(Pixel coordinate grounding data)
________
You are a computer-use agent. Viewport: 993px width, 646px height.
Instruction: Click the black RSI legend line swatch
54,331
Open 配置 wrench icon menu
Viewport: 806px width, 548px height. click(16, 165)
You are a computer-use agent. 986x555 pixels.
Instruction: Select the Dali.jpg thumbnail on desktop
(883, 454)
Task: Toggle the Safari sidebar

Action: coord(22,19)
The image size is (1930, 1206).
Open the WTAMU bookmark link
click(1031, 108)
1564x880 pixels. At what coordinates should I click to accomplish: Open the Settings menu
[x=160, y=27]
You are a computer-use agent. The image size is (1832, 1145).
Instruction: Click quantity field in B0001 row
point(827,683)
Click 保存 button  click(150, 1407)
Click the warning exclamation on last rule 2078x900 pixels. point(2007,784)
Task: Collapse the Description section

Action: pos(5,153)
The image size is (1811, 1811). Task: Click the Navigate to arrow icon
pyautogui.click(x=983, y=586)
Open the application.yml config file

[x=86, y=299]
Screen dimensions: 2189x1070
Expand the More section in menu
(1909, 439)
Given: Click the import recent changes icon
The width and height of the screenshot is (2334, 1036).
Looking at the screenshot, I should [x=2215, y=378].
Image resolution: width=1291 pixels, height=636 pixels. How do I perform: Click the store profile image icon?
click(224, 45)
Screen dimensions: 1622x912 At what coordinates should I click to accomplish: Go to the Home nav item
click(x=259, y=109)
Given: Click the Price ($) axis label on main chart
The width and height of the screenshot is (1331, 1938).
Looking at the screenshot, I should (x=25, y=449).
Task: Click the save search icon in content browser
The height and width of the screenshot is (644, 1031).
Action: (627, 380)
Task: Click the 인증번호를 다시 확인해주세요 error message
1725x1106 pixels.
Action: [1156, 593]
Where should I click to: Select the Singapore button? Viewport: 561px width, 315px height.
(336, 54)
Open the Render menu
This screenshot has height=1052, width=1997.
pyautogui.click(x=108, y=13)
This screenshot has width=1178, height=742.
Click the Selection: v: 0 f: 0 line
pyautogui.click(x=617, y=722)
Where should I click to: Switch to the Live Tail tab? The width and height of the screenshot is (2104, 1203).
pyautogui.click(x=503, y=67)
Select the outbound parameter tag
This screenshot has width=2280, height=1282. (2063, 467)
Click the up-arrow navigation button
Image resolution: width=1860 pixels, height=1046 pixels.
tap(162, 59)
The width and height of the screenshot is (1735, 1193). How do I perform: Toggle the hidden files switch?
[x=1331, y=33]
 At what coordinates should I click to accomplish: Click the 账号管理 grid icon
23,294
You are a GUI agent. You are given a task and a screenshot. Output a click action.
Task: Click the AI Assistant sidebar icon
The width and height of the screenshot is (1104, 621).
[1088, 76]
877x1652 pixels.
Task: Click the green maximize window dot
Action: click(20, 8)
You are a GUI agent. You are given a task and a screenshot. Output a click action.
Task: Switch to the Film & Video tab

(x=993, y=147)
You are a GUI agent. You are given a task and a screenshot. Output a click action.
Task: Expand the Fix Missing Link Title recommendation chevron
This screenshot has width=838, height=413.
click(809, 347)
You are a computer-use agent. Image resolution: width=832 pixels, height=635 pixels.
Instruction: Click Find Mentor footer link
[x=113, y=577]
________
● PROMPT
Copy the records above exactly, beginning at the line that contains "This screenshot has width=1178, height=742." and stopping after the line that contains "Task: Click the AI Assistant sidebar icon".

● WRITTEN SOLUTION
This screenshot has width=1178, height=742.
Click the Selection: v: 0 f: 0 line
pyautogui.click(x=617, y=722)
Where should I click to: Switch to the Live Tail tab? The width and height of the screenshot is (2104, 1203).
pyautogui.click(x=503, y=67)
Select the outbound parameter tag
This screenshot has width=2280, height=1282. (2063, 467)
Click the up-arrow navigation button
Image resolution: width=1860 pixels, height=1046 pixels.
tap(162, 59)
The width and height of the screenshot is (1735, 1193). How do I perform: Toggle the hidden files switch?
[x=1331, y=33]
 At what coordinates should I click to accomplish: Click the 账号管理 grid icon
23,294
You are a GUI agent. You are given a task and a screenshot. Output a click action.
Task: Click the AI Assistant sidebar icon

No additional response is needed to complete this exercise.